Так же молча он в пояс поклонился Глебу Белозерскому, махнул четырем молодцам, мол, можете забрать имущество, а затем впереди них вышел за дверь.
Заговорил Герман:
– Скажи-ка мне, чадо мое возлюбленное, светлый стратиг, царев слуга, вот како мне потом с князьцами таинскими да с простым народом речи вести о Боге, о вере, о Священном Писании, когды твой же служилец им, братьям нашим во Христе, всякую пакость чинит и неподобь? Я им азбуку сочинил под их речь таинскую, яко нижайший ученик святых равноапостольных Кирилла с Мефодием да святителя Пермского Стефана, молитовки им перевожу, Завет Новый, житийца, а с другой стороны к ним подходит вот такой вот высокородный дон и рыцарь преизрядный, чтобы граблением насквозь обидеть? Голощап скаредный, грабастик псоватый и бобыня безсоромный! Да еще и елдыга! Страмец! Страхолюд! Вот како…

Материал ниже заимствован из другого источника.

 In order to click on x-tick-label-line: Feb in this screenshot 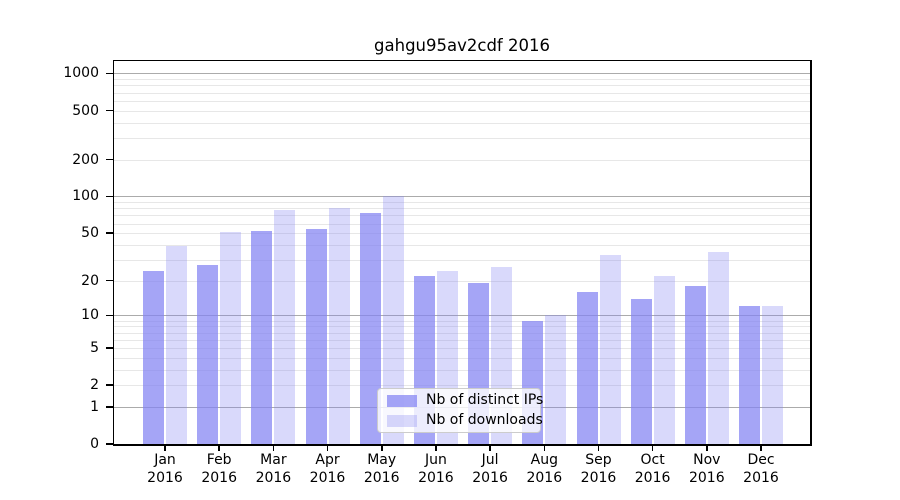, I will do `click(219, 460)`.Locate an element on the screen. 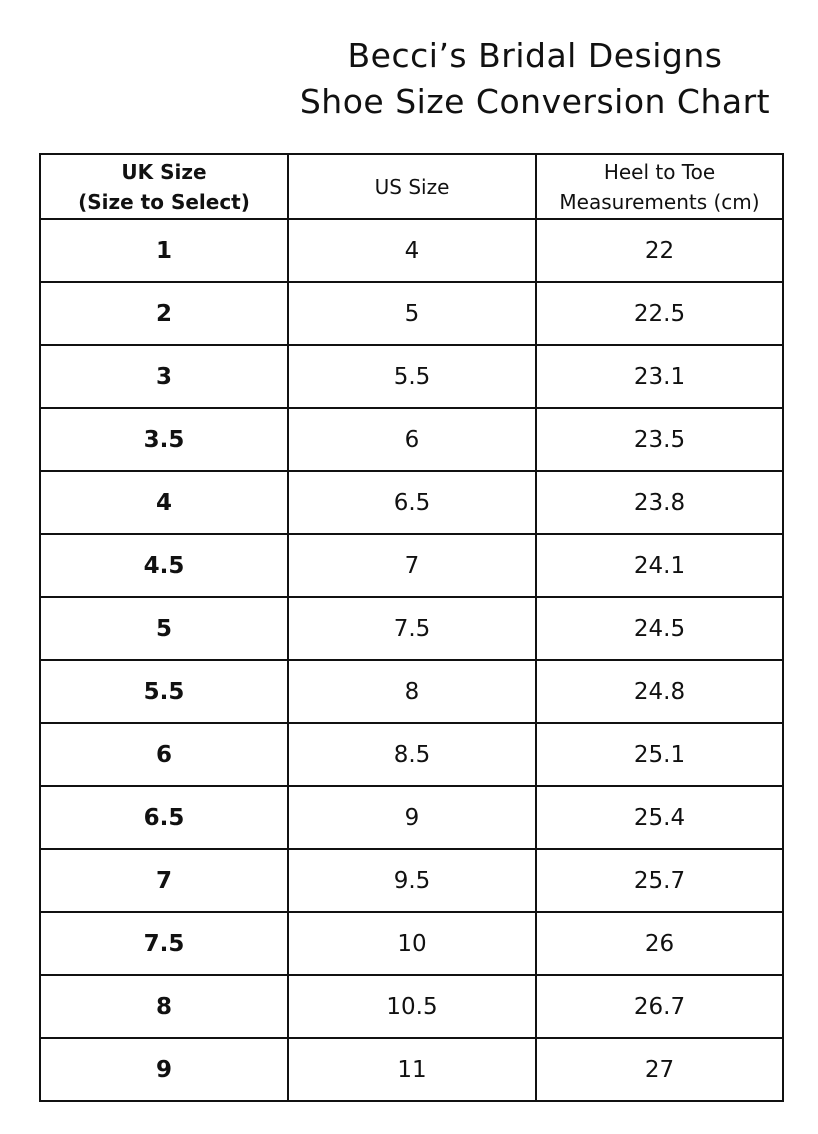 Image resolution: width=818 pixels, height=1134 pixels. measurement-cell: 23.1 is located at coordinates (660, 376).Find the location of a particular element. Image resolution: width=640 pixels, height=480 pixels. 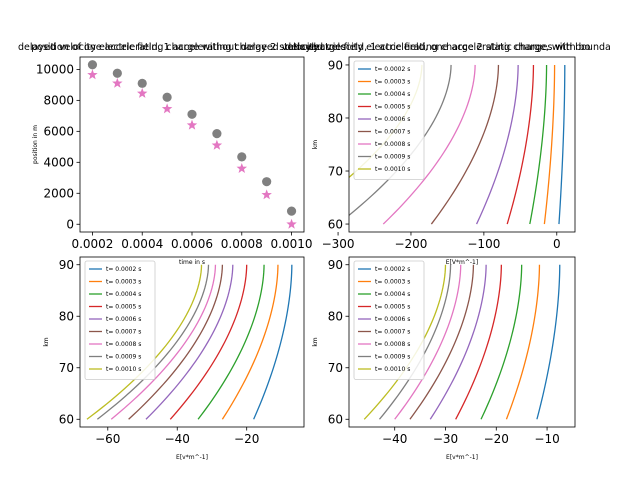

y-tick-label: 0 is located at coordinates (70, 225).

Князь сделал рукой жест – мол, досадил, полно! Владыка замолчал, но, как видно, готов был вставить еще словцо-другое из тех, кои приобретаются в юности, да и остаются, неведомо как, на всю жизнь, вываливаясь из уст будто сор, под языком забытый, будто мыши, выскакивающие из щели, когда ты их не ждешь, и ни за что их уже не поймать. Никогда прежде Апокавк не видел владыку столь гневным. Герман сердито сопел и едва сдерживал себя.
Стратиг усмехнулся.
– Как-как… А вот так. Чего ты хочешь от Рамошки? Он воин, на бою яростен, корыстью не мечен, но своих железноголовых бойцов любит и все норовит им прибавку к жалованью устроить. О тонком думать – не его жеребей. Терпи, владыко, вразумляй, ходи ко мне, молись за раба Божия столь еросистого, а потом опять терпи. Бог терпел и нам велел. Како великий государь Владимир Всеволодович говаривал? «Мы, люди, грешны и смертны, и если кто нам сотворит зло, то мы хотим его поглотить и поскорее пролить его кровь; а Господь наш, владея и жизнью, и смертью, согрешения наши превыше голов наших терпит всю нашу жизнь».
Вот и терпи. Чай, мы Бога не выше и прежних царей не умнее.
Герман засопел еще громче. Патрикий испугался: «А ну как бросится на стратига?! Духовная власть против светской пойдет, так, что ли?»
Но митрополит вдруг заулыбался:
– Каков урок смирению моему! Прав ты, наместниче, кругом прав! Благодарствую за науку, чадо. Ну, иди же ты ко мне, иди!
Глеб встал с кресла резного, бирюзой украшенного, шагнул к Герману, и обнялись они крепко. Митрополит размашисто похлопал воеводу по спине.
«Русские, как они есть», – подумал Апокавк.
Почитать их за это? Презирать их за это? Вот непонятно. Одно ясно: ну не эллины, не эллины…
23
«…Это не Христофор. Точно не Христофор. Либо я не изучал Аристотелеву логику софистов и тайные наставления для розыскных ярыг логофета дрома, либо это не Христофор. Как говорят, латинянин из латинян, заскорузлый, чуть ли не молящийся на своего папу римского… То есть тот самый человек, которому любезен будет срам Московской империи ромеев, да… Конечно же, qui prodest… И все же: когда двенадцать человек морской службы как один говорят, что их возлюбленный начальник всю ночь провел на галеоне «Пинта», пробуя с подчиненными ту кислятину, которую они здесь называют вином, – лозу сюда завезли недавно, и настоящего вина, как, например, эллинский дар с острова Кипр, тут существовать не может, – значит, скорее всего, он и впрямь травился кислятиной, пока некто увечил мою бедную голову… И, следовательно, к похищению непричастен.